Downloading Census Micro Data: IPUMS or Census.gov

My current book project reviews studies that use the American Community Survey (ACS) micro data in a way that sheds relevant light on contemporary social controversies, illustrates best statistical practices, or both.

Most of the studies I include in the book use data from a database at the University of Minnesota called "IPUMS" (which stands for The Integrated Public Use Microdata Series.) It is also possible, at least for some years, to directly download the ACS data from the web page. Which option is preferable?  In this post I provide some answers to this question, as well as share a data file illustrating all the variables available by directly downloading the ACS data from the webpage.

IPUMS is the favored source of Census micro data for most researchers because it is much more user friendly. An IPUMS user simply has to select variables and years and download a file, whereas a user will at a minimum have to download two files and merge them together, and if he wanted data from all states would have to also append two files data (the Census breaks up nationwide ACS files into two due to their large size.)
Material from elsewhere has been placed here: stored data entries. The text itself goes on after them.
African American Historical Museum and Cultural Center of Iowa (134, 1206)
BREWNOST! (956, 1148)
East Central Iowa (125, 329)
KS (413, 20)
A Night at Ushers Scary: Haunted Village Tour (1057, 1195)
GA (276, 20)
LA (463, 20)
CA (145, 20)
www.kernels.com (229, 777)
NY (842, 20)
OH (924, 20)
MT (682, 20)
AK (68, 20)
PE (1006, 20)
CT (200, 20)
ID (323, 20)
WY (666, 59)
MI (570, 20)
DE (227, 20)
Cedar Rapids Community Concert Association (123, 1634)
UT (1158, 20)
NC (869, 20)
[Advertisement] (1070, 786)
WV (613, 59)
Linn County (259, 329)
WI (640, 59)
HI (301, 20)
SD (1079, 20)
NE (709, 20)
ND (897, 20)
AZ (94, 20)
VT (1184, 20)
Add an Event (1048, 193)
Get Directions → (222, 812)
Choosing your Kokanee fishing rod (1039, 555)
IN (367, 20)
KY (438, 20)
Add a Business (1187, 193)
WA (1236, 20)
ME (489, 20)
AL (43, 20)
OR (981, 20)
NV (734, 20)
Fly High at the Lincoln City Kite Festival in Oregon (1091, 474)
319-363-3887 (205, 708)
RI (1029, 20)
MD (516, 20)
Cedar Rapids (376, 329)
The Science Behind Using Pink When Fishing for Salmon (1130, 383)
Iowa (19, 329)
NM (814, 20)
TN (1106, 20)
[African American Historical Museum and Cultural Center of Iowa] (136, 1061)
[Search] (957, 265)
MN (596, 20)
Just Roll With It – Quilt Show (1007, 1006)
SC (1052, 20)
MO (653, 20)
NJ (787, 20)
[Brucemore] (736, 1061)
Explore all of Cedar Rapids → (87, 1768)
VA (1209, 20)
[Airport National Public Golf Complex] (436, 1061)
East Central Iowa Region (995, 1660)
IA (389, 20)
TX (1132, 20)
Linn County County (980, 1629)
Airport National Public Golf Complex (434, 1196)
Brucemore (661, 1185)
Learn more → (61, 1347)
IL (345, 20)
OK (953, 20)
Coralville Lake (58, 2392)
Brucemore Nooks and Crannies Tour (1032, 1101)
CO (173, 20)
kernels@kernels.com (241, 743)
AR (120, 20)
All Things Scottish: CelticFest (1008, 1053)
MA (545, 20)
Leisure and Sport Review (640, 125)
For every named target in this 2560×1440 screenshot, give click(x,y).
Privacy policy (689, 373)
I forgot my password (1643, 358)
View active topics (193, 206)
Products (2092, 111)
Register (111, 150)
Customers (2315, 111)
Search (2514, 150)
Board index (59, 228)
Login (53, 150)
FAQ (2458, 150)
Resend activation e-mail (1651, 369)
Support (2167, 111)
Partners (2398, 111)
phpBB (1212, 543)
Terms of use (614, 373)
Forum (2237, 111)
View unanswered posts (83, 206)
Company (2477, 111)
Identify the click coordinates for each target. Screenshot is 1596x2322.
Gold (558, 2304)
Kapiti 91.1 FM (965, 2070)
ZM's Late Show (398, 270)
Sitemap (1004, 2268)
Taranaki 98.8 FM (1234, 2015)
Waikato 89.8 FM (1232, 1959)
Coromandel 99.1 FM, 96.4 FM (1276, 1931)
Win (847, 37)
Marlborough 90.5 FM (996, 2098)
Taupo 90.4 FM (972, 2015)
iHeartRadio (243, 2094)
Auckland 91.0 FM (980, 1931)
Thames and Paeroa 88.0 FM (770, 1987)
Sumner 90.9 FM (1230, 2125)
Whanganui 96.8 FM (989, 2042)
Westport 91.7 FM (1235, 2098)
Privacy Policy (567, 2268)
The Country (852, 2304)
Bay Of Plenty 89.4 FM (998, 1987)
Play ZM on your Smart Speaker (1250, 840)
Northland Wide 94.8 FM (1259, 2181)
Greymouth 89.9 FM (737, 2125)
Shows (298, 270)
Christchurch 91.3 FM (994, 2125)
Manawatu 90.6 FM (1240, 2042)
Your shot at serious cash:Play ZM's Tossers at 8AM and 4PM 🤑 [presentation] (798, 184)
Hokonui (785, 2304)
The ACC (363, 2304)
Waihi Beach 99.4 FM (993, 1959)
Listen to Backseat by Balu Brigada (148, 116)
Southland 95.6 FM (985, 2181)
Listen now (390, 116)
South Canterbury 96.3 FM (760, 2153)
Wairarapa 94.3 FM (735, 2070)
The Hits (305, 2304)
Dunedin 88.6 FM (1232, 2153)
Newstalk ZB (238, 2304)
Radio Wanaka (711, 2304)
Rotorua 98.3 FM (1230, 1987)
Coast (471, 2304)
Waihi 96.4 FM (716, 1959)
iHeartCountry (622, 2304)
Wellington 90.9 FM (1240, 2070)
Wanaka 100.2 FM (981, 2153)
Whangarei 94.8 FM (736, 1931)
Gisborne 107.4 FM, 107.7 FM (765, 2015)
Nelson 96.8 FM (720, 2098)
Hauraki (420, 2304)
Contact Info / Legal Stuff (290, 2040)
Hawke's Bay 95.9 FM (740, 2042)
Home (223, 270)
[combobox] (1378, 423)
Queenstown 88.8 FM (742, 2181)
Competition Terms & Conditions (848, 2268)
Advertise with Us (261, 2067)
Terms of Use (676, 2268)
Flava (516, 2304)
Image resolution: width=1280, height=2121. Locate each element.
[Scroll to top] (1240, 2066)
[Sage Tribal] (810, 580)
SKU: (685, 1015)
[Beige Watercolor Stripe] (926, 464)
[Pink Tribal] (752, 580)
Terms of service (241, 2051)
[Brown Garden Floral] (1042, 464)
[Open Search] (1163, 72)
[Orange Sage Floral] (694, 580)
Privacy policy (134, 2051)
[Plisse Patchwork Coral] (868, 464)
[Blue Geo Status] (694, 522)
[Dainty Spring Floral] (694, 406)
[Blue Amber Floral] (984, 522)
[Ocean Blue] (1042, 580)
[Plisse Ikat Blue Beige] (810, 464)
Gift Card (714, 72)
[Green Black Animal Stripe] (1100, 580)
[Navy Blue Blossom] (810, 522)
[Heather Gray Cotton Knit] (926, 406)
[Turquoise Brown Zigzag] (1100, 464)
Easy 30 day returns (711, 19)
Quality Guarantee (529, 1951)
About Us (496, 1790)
Because of this, I always get the data from IPUMS, but it can be useful to see the variables produced by the Census Bureau. Here I provide links to various files that I have used in my teaching. First is a data file that I downloaded from and which contains all of the person and household variables available in the 2015 ACS for one area in California (known as "Public-Use Microdata Area, or PUMA, 068511, an area near San Jose, CA.) I also include the Codebook here which describes the meaning of the coding of each of the variables in the XLSX file. Finally, it can be helpful to consult the Questionnaire to see precisely how the survey questions were phrased. Studying these files and documents, a researcher interested in using the ACS would see all variables contained in the survey.
Keep in mind IPUMS renames variables and sometimes variable coding. IPUMS also adds variables (such as DENSITY and an indicator for same-sex married couples.) Thus there are big advantages to using IPUMS. I have heard from researchers using the Current Population Survey (CPS) that some variables are not available from IPUMS and only available by direclty downloading the data from (an example was the occupational licensing variable) but most of the time, IPUMS is the preferable source.